Our new digital collection application (scihist_digcol) has slightly different preservation needs than the current Samvera application. However, our institutional goals remain the same. While we will be making technical changes to preservation methods, our backup and recovery goals are still linked to the following key points in order of importance:
Provide backups of all original files to they can be recovered in case of natural disaster, data corruption, user error, or malicious computer activity.
Allow the Institute to recover from data loss or outages in a reasonable rate of time.
Adhere to OAIS model rules when possible.
The following classifications of recovery may prove helpful
Partial public, partial staff recovery: The public has access to limited functionality, staff has access to a limited set of functions but certain functions may not be used. This is considered an incomplete recovery.
Full public, partial staff recovery: The public can use the site normally, staff has access to a limited set of functions but certain functions may not be used. This is also an incomplete recovery but time sensitivity is reduced as public users are not impacted. Staff recovery times should be minimized, but public use takes priority.
Full public, full staff recovery: A total recovery.
Then there are levels of disaster/data loss
Minimal Data Loss: In this case a small subset of data is lost, general site functionality is unaffected.
Minimal Data Inaccessibility: A small subset of data is temporarily inaccessible, general site functionality is unaffected.
Major Data Inaccessibility: Data is not lost permanently, but our ability to access the data is compromised. In this case general site functionality is affected.
Major Data Loss: A large amount of data is lost, and general site functionality is impacted.

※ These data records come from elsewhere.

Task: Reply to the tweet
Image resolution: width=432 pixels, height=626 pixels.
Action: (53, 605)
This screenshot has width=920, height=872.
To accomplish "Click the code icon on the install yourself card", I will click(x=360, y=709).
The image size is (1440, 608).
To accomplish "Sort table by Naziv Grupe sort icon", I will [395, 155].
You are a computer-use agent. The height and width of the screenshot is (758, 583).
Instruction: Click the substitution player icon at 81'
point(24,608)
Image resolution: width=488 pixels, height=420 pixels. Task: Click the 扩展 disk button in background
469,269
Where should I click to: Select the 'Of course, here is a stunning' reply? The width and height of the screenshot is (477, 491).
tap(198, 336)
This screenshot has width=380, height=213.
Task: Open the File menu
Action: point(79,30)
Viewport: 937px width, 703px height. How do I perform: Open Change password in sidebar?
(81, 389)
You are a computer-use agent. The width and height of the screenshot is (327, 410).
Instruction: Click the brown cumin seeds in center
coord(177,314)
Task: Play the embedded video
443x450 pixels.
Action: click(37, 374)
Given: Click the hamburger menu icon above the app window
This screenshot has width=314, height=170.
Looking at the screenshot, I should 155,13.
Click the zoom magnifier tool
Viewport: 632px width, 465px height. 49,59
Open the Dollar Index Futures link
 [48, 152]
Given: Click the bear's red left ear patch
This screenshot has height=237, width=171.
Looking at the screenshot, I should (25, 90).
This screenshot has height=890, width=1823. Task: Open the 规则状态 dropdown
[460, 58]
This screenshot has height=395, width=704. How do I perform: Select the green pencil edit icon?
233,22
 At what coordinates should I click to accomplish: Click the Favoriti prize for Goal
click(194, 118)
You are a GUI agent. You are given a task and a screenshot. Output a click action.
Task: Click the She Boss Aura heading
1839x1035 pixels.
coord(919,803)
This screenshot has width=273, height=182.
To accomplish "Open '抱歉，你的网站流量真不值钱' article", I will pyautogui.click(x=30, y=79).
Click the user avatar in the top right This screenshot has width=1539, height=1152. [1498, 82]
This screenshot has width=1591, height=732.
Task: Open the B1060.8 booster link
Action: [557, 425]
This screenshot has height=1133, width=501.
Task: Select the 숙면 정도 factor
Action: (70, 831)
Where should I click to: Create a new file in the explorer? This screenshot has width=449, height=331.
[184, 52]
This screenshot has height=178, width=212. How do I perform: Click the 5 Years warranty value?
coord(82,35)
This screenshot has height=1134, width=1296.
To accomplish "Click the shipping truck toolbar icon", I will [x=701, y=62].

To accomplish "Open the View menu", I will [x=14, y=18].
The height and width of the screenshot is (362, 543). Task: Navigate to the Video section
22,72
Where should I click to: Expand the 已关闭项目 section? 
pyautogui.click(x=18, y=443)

Generally speaking, public recovery is the higher initial priority since it impacts more people, contacting staff about outages is easy, and public outages affect the perception of the institute.
Inaccessibility is also different from data loss, though they share certain characteristics. In both cases a solution is to have additional copies of data, but for inaccessibility it is so they can be used as a temporary source of data until the outage is resolved. Handling data inaccessibility requires that the secondary source of data be similarly structured to minimize the time to switch over. With data loss the backups can be in any format as the intent is that a new source of data will be built from the backups.
Our data can be broken into two categories, one is data that is potentially irrecoverable. This includes our original binary files (images, audio, other) and the metadata about them (a SQL database). The other data is restorable but needed for normal site operation but takes significant time to restore, such as the derived download files and viewer files. The second set of data may be worth backing up to shorten recovery times for public users when data is lost.
As an estimate, our cost to hold extra backups for our current scihistcoll staging environment costs less than $2 a month out of a total $70.07 spent on data storage inclusive of data transfer and storage. While a production environment will have slightly higher cost ratios, it should not be massively higher. Thus by spending an additional 2-3% cost on S3, we can mount a full public recovery in an afternoon from a massive failure of our entire infrastructure. While we currently are not backing up our viewer tiles, an examination of our old application shows the cost for production averages around 5 dollars for storage. Adding a second copy of the viewer files should roughly double the cost, with a slight reduction for less use, so will add another 5 dollars to the cost, so for about $7-12 dollars a month we can be widely covered for data inaccessibility or other failures of S3 in a specific region. While it is hard to get specific details, there have been multiple outages or issues in a region whose duration lasted over an hour, and at least one major outage in the last two years lasting around 6 hours. Assuming about 8 hours of problems every two years, we can estimate that a rough cost of $36/hour of outage spent to avoid being down. Shorter outages may not be worth the difficulty of switching over.
In cases of small scale data loss, such as corrupted files or user error, the application will be working fine but a limited set of data will have a problem. In these cases we can locate the problematic data and use a backup copy to restore any damaged original files or use versioning to restore an earlier version of the file. Derived files can either be regenerated or copied from backups as well. This is the most common expected use case at requires only that we keep versions of our original files and backups of files in different locations (another S3 bucket and an on-site copy).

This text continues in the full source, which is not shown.